» SOURCE RECORDS:

════

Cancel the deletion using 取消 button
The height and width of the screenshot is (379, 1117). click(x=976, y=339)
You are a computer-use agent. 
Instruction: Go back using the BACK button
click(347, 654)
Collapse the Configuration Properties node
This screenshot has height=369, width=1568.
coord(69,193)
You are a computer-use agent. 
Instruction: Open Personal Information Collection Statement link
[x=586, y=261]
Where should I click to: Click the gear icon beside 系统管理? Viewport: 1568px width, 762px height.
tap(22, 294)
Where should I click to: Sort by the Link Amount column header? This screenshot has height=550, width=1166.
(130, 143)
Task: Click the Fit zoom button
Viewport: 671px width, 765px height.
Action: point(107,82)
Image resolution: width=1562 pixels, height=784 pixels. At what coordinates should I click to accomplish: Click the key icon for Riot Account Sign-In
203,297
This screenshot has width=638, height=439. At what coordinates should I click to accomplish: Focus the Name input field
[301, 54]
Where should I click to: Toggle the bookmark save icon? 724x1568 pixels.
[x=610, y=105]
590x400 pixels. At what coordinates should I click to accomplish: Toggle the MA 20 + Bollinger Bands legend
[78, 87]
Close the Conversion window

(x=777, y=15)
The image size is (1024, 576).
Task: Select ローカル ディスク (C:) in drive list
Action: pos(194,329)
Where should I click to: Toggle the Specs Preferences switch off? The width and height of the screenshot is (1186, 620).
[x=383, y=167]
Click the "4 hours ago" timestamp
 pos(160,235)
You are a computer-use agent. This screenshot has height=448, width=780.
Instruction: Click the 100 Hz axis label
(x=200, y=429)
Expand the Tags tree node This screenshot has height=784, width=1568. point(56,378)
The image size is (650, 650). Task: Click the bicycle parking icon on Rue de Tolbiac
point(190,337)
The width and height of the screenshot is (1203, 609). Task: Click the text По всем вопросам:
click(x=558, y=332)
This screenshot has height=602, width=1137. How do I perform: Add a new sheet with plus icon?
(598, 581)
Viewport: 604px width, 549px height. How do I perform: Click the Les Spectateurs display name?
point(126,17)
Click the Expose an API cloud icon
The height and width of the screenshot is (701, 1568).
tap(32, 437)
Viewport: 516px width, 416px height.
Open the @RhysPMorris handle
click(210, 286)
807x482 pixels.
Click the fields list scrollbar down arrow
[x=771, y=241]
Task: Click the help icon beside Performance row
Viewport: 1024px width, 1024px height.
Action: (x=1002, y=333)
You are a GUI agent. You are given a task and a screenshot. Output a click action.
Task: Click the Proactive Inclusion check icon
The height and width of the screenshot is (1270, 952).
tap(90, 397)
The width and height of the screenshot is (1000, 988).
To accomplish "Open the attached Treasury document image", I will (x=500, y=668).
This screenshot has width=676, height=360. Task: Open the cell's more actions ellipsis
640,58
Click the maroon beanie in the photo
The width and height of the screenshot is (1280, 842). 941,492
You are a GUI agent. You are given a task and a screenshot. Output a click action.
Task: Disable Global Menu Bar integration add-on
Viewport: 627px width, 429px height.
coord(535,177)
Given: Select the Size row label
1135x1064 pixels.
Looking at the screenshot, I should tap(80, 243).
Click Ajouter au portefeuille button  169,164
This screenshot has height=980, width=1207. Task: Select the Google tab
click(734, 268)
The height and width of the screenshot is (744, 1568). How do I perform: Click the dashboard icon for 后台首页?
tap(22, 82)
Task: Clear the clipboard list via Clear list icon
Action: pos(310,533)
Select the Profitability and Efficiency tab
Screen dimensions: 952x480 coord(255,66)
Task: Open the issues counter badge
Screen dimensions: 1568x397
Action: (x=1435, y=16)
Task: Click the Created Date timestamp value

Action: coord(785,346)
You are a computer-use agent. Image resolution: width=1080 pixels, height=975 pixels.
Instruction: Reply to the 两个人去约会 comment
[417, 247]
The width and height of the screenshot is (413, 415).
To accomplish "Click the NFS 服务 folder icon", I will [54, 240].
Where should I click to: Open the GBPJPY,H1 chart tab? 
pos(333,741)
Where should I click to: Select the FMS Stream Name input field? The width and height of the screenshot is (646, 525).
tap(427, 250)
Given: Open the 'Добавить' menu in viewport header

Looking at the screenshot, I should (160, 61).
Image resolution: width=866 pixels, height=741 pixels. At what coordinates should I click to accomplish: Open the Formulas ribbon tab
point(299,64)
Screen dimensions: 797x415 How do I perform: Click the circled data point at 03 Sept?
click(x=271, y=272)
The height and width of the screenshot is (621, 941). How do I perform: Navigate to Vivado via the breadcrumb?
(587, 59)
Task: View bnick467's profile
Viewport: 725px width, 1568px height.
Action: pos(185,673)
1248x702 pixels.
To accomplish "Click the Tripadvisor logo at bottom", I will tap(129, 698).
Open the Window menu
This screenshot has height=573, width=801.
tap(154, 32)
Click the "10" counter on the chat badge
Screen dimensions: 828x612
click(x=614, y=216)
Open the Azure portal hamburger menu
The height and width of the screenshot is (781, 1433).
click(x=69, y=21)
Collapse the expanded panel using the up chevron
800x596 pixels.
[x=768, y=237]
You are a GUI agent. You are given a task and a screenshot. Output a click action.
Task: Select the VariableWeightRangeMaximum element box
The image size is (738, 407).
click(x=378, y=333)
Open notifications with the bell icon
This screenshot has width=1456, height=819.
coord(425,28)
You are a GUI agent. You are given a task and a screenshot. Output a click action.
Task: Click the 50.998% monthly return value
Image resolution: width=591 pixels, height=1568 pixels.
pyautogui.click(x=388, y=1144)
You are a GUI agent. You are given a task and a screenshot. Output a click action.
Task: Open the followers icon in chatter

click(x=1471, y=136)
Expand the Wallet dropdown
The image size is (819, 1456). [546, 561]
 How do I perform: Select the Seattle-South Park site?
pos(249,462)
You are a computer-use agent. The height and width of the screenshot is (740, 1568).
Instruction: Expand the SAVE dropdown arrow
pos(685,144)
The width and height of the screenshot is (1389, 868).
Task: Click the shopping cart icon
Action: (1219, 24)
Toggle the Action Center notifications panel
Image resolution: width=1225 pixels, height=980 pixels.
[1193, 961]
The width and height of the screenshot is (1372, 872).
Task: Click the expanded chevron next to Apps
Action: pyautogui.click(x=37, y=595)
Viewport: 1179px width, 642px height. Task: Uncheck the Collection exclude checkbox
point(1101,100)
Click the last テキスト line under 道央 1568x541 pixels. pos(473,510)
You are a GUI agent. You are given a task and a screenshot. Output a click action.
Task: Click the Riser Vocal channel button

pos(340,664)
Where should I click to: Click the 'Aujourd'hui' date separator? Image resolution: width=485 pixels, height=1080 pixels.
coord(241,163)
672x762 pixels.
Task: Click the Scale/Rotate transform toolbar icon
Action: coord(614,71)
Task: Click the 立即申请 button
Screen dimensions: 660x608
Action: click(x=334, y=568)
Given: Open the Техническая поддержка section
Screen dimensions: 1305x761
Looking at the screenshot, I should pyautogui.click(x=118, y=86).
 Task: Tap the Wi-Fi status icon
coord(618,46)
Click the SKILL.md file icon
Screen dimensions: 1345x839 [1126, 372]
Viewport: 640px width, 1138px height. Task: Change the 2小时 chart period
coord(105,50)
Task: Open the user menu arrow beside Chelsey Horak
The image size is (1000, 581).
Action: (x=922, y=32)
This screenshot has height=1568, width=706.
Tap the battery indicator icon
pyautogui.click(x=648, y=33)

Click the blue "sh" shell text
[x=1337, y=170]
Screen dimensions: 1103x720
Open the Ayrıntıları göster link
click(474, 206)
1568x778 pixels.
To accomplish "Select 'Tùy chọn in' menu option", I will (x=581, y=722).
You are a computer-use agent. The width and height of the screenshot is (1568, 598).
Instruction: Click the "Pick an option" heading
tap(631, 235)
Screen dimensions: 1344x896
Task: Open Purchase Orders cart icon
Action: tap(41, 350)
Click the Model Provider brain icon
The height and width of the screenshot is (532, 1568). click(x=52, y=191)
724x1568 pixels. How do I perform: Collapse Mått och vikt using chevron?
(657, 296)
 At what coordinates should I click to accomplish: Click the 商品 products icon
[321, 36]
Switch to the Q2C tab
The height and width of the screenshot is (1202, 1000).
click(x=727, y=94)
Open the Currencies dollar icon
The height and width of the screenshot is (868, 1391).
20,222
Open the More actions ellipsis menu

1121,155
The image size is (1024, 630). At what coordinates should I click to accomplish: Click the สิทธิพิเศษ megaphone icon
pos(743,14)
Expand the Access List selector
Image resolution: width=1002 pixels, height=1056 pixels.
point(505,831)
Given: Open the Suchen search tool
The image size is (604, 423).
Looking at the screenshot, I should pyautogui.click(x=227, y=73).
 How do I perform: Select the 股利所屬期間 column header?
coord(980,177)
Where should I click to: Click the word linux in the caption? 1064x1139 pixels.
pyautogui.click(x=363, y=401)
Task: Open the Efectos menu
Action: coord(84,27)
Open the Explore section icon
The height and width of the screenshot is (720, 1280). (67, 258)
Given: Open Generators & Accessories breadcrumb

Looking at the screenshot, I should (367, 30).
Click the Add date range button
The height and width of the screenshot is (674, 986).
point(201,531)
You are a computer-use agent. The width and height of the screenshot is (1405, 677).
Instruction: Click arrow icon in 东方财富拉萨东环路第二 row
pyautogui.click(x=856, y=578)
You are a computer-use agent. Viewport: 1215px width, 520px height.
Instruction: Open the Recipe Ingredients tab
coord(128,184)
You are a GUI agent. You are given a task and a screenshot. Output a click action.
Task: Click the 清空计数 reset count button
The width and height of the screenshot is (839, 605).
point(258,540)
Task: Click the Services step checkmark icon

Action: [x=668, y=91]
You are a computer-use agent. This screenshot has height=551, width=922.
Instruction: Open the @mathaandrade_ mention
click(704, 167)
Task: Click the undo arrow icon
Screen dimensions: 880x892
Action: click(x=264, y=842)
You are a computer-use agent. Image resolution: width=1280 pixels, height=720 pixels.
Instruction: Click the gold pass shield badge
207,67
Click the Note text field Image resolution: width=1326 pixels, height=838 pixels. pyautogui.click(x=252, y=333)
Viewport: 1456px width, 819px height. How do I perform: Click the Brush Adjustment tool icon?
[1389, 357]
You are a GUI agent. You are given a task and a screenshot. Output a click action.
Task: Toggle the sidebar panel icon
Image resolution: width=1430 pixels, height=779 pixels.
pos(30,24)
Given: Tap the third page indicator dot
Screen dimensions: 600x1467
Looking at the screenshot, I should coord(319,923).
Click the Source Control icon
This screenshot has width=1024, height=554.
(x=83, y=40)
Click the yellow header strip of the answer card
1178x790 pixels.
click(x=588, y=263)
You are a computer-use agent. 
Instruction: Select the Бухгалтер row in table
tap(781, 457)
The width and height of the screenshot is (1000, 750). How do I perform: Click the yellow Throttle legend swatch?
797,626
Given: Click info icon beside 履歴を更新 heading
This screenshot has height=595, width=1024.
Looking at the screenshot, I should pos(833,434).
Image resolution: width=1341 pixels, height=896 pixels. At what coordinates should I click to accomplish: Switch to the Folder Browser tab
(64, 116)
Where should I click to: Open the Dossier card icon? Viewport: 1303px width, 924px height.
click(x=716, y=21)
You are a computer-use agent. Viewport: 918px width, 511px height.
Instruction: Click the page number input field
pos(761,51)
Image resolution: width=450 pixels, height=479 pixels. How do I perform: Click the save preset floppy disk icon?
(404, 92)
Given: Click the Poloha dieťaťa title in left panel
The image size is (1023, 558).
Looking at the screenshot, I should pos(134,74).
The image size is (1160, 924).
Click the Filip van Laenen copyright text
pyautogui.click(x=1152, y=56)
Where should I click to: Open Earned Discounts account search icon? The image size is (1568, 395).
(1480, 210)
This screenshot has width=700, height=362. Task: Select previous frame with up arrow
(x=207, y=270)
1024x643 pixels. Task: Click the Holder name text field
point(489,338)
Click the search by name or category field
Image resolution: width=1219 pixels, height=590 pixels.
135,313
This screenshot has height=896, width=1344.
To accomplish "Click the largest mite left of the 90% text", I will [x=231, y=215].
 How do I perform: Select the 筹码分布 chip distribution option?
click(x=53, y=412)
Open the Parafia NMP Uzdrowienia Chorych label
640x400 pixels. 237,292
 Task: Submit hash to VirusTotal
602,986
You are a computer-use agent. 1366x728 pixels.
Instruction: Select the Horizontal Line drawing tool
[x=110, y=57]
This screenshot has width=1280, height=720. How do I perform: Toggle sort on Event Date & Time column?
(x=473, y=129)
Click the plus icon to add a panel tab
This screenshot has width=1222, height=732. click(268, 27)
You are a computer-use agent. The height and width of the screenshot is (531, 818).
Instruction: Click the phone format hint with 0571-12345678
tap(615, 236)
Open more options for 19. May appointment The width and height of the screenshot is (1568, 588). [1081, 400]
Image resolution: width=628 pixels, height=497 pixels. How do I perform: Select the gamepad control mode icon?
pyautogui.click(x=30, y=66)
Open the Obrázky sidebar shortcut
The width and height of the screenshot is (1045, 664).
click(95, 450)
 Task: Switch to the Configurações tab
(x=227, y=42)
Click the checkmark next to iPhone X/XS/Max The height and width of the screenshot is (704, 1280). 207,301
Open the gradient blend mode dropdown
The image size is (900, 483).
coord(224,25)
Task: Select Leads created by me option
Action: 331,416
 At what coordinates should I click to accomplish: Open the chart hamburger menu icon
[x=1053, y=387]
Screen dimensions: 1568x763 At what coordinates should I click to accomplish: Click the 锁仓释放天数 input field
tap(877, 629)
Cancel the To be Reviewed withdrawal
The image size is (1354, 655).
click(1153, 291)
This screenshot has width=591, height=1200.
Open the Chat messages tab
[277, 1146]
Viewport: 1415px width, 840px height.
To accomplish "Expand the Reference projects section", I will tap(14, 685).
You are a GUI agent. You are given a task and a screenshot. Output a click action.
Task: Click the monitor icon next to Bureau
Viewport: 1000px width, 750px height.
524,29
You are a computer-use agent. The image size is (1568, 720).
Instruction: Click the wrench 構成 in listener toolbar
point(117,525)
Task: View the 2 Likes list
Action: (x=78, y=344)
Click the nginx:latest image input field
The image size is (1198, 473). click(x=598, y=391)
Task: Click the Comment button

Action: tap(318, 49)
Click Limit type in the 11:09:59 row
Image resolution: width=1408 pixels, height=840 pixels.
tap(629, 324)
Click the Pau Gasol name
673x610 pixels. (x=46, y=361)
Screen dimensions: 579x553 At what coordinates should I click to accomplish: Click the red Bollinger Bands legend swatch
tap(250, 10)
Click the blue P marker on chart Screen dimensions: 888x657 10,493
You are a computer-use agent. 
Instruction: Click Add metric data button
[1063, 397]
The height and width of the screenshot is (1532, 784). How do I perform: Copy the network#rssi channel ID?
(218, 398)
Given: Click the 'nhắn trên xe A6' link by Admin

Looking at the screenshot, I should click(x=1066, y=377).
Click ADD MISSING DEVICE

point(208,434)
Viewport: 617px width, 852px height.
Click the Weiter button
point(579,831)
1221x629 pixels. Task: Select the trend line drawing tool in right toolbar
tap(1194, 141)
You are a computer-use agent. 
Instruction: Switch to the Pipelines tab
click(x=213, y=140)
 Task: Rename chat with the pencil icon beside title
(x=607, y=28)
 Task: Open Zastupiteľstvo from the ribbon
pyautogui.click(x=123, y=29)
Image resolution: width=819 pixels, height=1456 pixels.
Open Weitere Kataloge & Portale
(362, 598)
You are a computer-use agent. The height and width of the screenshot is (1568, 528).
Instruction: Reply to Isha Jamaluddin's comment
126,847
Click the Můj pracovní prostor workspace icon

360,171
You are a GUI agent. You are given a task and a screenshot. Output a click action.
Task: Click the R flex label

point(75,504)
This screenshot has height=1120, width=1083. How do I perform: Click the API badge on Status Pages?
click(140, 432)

════

A single figure, the number of lines above with the word "notifications", is the whole answer.

2